Условие задачи 1
Прочтите заметку о Камерном театре ниже. Чего, по словам редакции, боятся лишиться журналисты, которые сочиняют исключительно панегирики?
== Приведённый фрагмент
Смысловая неловкость/ О первых премьерах Камерного и пара слов об Оперном

0

II5A5722

От редакции

Так уж сложилось, что о деятельности Михаила Бычкова в Воронеже говорят либо хорошо, либо ничего. Журналисты и критики в данном случае не исключение, лишь мотивы у них разные. Одни сочиняют исключительно панегирики из боязни лишиться бесплатных пригласительных на Платоновский фестиваль, другие всерьёз полагают, что Камерный – это окаменевший осколок мировой театральной добродетели, некое эталонное мерило, что-то вроде образца нашего чернозёма, запаянного в капсулу и хранящегося в парижской палате мер и весов. Мы же полагаем, что поскольку новое здание Камерного театра стало объединять в себе множество творческих и необыкновенно живых процессов, то неравнодушное (пусть даже и критическое) слово будет для этих самых процессов куда как полезнее, чем очередной эпистолярный одобрямс.
====
== Представленный материал
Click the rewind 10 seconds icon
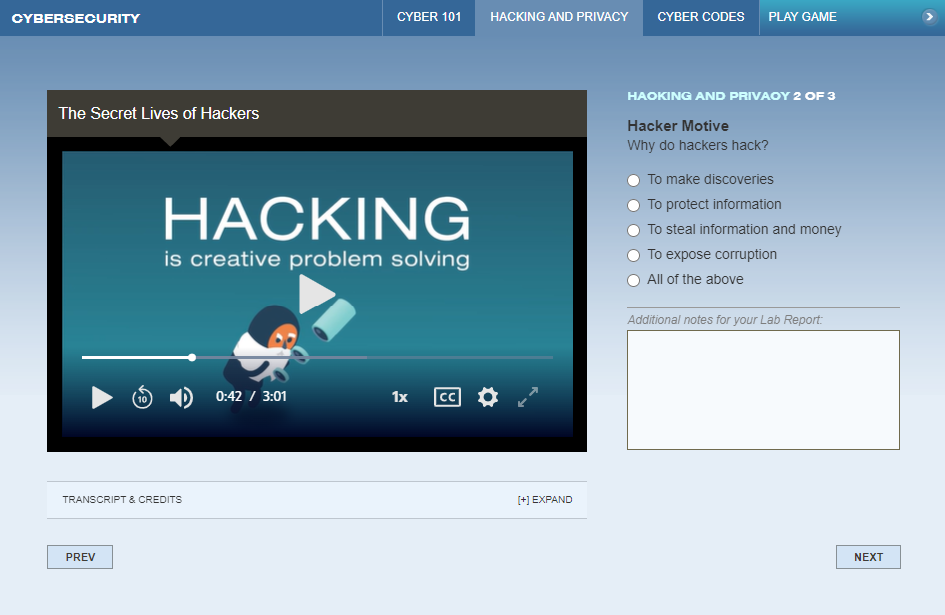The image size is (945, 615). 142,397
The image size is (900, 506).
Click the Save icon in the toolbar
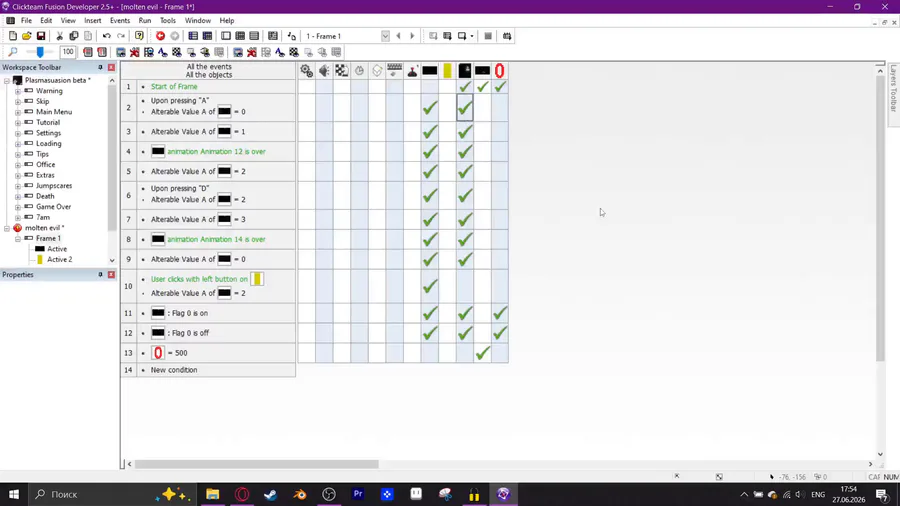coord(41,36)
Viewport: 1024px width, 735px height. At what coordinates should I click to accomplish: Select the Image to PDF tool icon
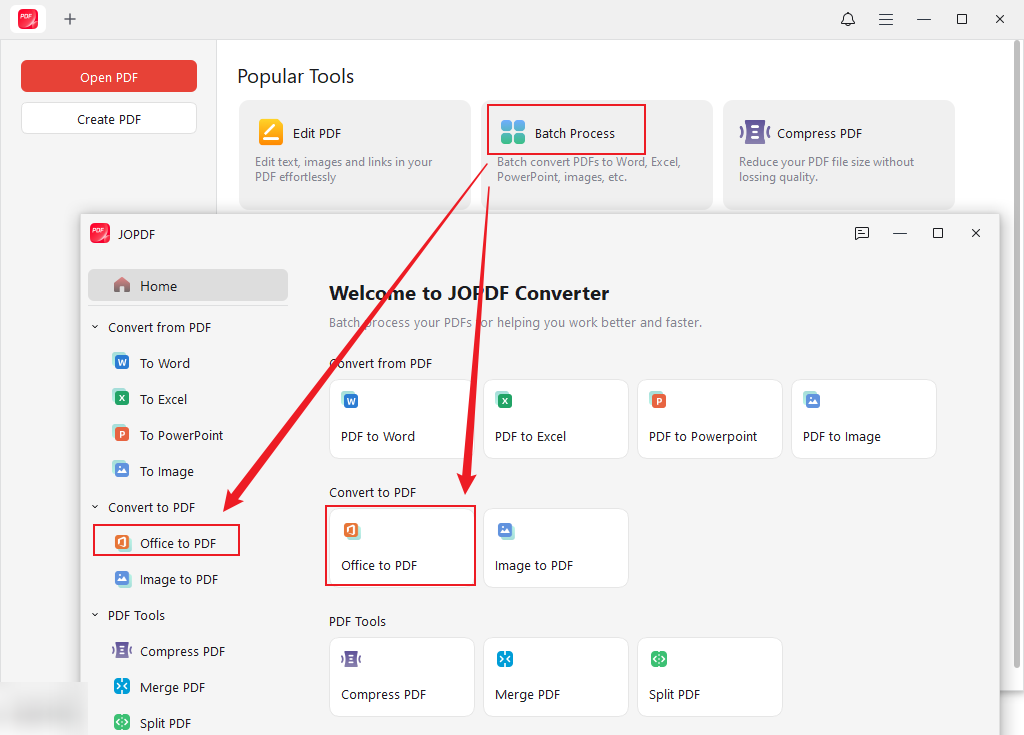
====
Условие задачи 2
Преобразуйте в нумерованный список часть листинга, начиная со строки, содержащей «The image size is (900, 506).», и заканчивая концом листинга, пустые строки пропустите. Изображения в ответ не включайте.

Письменный ответ 1
Они боятся лишиться бесплатных пригласительных на Платоновский фестиваль.

Письменный ответ 2
1. The image size is (900, 506).
2. Click the Save icon in the toolbar
3. coord(41,36)
4. Viewport: 1024px width, 735px height. At what coordinates should I click to accomplish: Select the Image to PDF tool icon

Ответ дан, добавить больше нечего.